Inspecting the generated LLVM IR

Unfortunately,  haven’t found a way to dump the LLVM IR that was generated using the Arrow’s Python bindings, however, we can just use the C++ API to build the same tree and then look at the generated LLVM IR:

auto field_x = field("x", float32());
auto schema = arrow::schema({field_x});

auto node_x = TreeExprBuilder::MakeField(field_x);

auto two = TreeExprBuilder::MakeLiteral((float_t)2.0);
auto six = TreeExprBuilder::MakeLiteral((float_t)6.0);

auto gt_five_node = TreeExprBuilder::MakeFunction("greater_than",
                                                  {node_x, two}, arrow::boolean());

auto lt_ten_node = TreeExprBuilder::MakeFunction("less_than",
                                                 {node_x, six}, arrow::boolean());

auto and_node = TreeExprBuilder::MakeAnd({gt_five_node, lt_ten_node});
auto condition = TreeExprBuilder::MakeCondition(and_node);

std::shared_ptr<Filter> filter;
auto status = Filter::Make(schema, condition, TestConfiguration(), &filter);

The code above is the same as the Python code, but using the C++ Gandiva API. Now that we built the tree in C++, we can get the LLVM Module and dump the IR code for it. The generated IR is full of boilerplate code and the JIT’ed functions from the Gandiva registry, however the important parts are show below:

; Function Attrs: alwaysinline norecurse nounwind readnone ssp uwtable
define internal zeroext i1 @less_than_float32_float32(float, float) local_unnamed_addr #0 {
  %3 = fcmp olt float %0, %1
  ret i1 %3
}

; Function Attrs: alwaysinline norecurse nounwind readnone ssp uwtable
define internal zeroext i1 @greater_than_float32_float32(float, float) local_unnamed_addr #0 {
  %3 = fcmp ogt float %0, %1
  ret i1 %3
}

(...)
%x = load float, float* %11
%greater_than_float32_float32 = call i1 @greater_than_float32_float32(float %x, float 2.000000e+00)
(...)
%x11 = load float, float* %15
%less_than_float32_float32 = call i1 @less_than_float32_float32(float %x11, float 6.000000e+00)

As you can see, on the IR we can see the call to the functions less_than_float32_float_32 and greater_than_float32_float32that are the (in this case very simple) Gandiva functions to do float comparisons. Note the specialization of the function by looking at the function name prefix.

What is quite interesting is that LLVM will apply all optimizations in this code and it will generate efficient native code for the target platform while Godiva and LLVM will take care of making sure that memory alignment will be correct for extensions such as AVX to be used for vectorization.

▶ [Dataset records]
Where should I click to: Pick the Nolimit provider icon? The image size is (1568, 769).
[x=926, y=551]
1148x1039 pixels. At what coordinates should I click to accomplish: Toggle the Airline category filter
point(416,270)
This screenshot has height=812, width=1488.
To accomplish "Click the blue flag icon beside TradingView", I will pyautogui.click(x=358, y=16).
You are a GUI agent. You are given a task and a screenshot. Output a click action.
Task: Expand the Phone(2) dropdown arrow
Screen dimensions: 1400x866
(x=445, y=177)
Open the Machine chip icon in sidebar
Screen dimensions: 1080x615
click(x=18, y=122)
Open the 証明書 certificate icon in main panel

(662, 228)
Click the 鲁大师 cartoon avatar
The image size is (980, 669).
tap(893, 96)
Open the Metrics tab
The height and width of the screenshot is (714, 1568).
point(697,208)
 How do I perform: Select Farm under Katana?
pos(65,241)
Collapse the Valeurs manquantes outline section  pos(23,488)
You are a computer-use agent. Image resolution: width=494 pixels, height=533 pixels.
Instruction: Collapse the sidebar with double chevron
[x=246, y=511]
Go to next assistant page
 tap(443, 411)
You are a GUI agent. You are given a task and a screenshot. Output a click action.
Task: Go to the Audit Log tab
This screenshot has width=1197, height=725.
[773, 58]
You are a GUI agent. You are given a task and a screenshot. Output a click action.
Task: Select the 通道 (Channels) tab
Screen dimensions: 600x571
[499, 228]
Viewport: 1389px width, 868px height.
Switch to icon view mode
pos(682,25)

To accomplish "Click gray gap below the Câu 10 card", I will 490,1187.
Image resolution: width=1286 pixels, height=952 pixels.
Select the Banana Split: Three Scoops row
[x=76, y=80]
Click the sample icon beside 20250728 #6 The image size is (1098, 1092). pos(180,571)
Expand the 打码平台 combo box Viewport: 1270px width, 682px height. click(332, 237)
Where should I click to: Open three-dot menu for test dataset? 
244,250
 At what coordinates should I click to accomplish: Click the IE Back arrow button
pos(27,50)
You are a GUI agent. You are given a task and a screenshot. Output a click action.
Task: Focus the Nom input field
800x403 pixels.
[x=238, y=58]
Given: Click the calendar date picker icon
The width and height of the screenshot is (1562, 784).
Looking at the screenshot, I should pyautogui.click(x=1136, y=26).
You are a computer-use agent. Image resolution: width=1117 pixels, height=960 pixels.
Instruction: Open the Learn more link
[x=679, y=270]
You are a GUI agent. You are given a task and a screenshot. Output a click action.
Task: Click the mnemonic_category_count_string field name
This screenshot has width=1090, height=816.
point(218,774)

▶ [What you need to do]
- 1) From the Gandiva IR text, list every distinct TreeExprBuilder method that the C++ code calls.
- 2) Please render this sentence from the Gandiva IR text in Spanish: "The code above is the same as the Python code, but using the C++ Gandiva API."
- 3) Answer these from the Gandiva IR text:
(a) Which two float literal values does the C++ code create?
(b) Which fcmp comparison appears inside the function @less_than_float32_float32?
(c) Which extension is named as one that can be used for vectorization?

▶ [Answers to the exercises]
- 1) MakeField, MakeLiteral, MakeFunction, MakeAnd, MakeCondition

- 2) El código anterior es el mismo que el código de Python, pero usando la API de C++ de Gandiva.

- 3)
(a) 2.0 and 6.0
(b) fcmp olt
(c) AVX